▶ **EXERCISE BRIEF**:
All of the records are to be reproduced exactly.

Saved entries
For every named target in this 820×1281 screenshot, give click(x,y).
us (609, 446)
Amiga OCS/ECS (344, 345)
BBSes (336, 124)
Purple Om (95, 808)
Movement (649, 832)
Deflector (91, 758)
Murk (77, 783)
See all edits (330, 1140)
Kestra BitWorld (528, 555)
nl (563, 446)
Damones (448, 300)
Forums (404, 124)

▶ **RESPONSE TO THE TASK**:
For every named target in this 820×1281 screenshot, give click(x,y).
us (609, 446)
Amiga OCS/ECS (344, 345)
BBSes (336, 124)
Purple Om (95, 808)
Movement (649, 832)
Deflector (91, 758)
Murk (77, 783)
See all edits (330, 1140)
Kestra BitWorld (528, 555)
nl (563, 446)
Damones (448, 300)
Forums (404, 124)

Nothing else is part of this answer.